Your task is to complete the code such that the training runs and the validation loss decreases.

Based on [Attention is all you need, Vaswani et al. 2017](https://arxiv.org/abs/1706.03762), write the code
1. for the multi-head self-attention mechanism
2. for the forward pass of the layer
3. for generating causal masks.

Finally, run the training and validation with the provided functions and dataset.

Note: `pip install portalocker`

In [39]:
import os
import time
from copy import deepcopy

import math
from typing import Tuple, Optional
import torch
from torch import Tensor, nn
from torch.utils.data import dataset
from torchtext.datasets import PennTreebank
from torchtext.data.utils import get_tokenizer
from torchtext.vocab import build_vocab_from_iterator

In [50]:
def attention(query: Tensor, key: Tensor, value: Tensor, mask: Optional[Tensor] = None, dropout = None) -> Tensor:
    """ Computes the scaled dot-product attention over the provided query, key, and value tensors.
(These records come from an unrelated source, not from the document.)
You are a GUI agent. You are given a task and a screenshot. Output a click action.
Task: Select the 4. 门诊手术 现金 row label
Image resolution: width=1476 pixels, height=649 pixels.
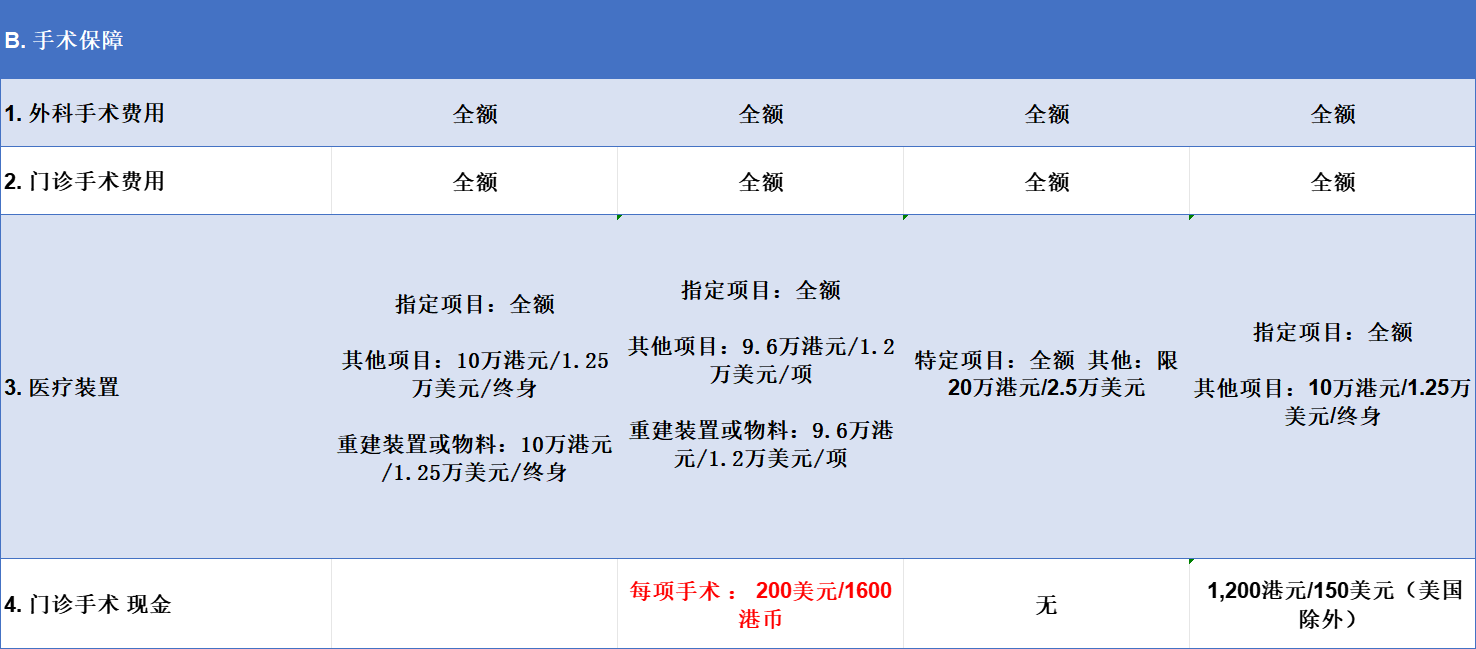(88, 604)
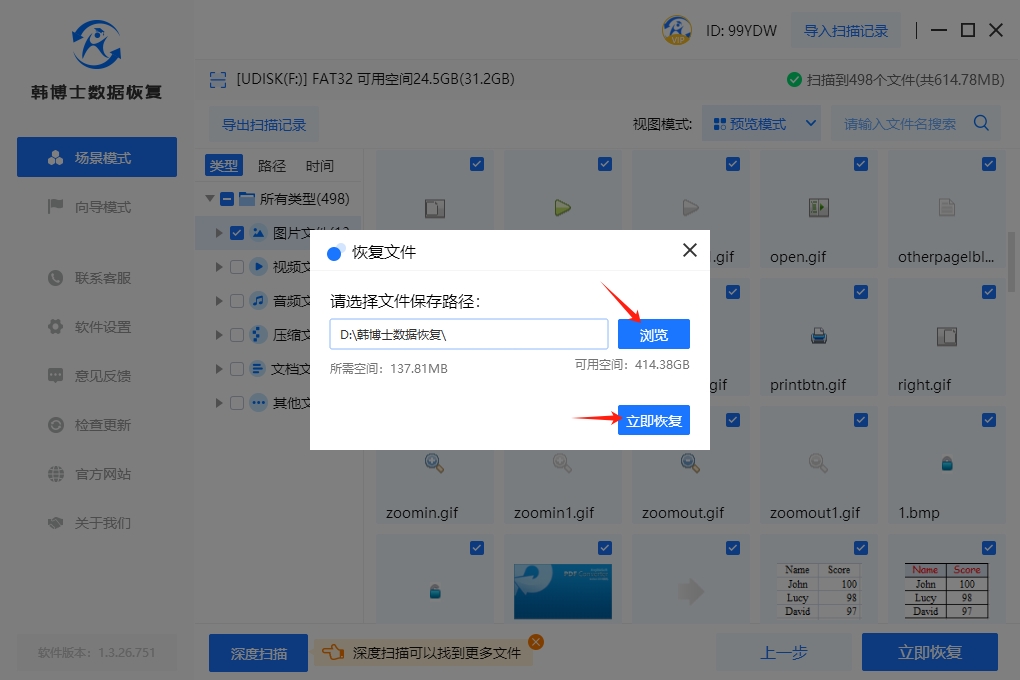
Task: Click the 关于我们 handshake icon
Action: [56, 523]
    :param query: Tensor of shape (batch_size, n_heads, seq_len, dim), queries for attention.
    :param key: Tensor of shape (batch_size, n_heads, seq_len, dim), keys for attention.
    :param value: Tensor of shape (batch_size, n_heads, seq_len, dim), values for attention.
    :param mask: Optional tensor for masking irrelevant parts of the input sequence.
    :return: Tensor of shape (batch_size, n_heads, seq_len, dim), the weighted sum of the value using the attention weights.     
    """
    # weights via scaled dot product attention
    d_k = query.size(-1)
    weights = torch.matmul(query, key.transpose(-2, -1)) / math.sqrt(d_k)
    if mask is not None:
        
        weights = weights.masked_fill(mask == 0, float('-inf')) # shape: (batch_size, n_heads, seq_len, seq_len)
    normalized_weights = weights.softmax(dim=-1)

    # apply dropout
    if dropout is not None:
        normalized_weights = dropout(normalized_weights)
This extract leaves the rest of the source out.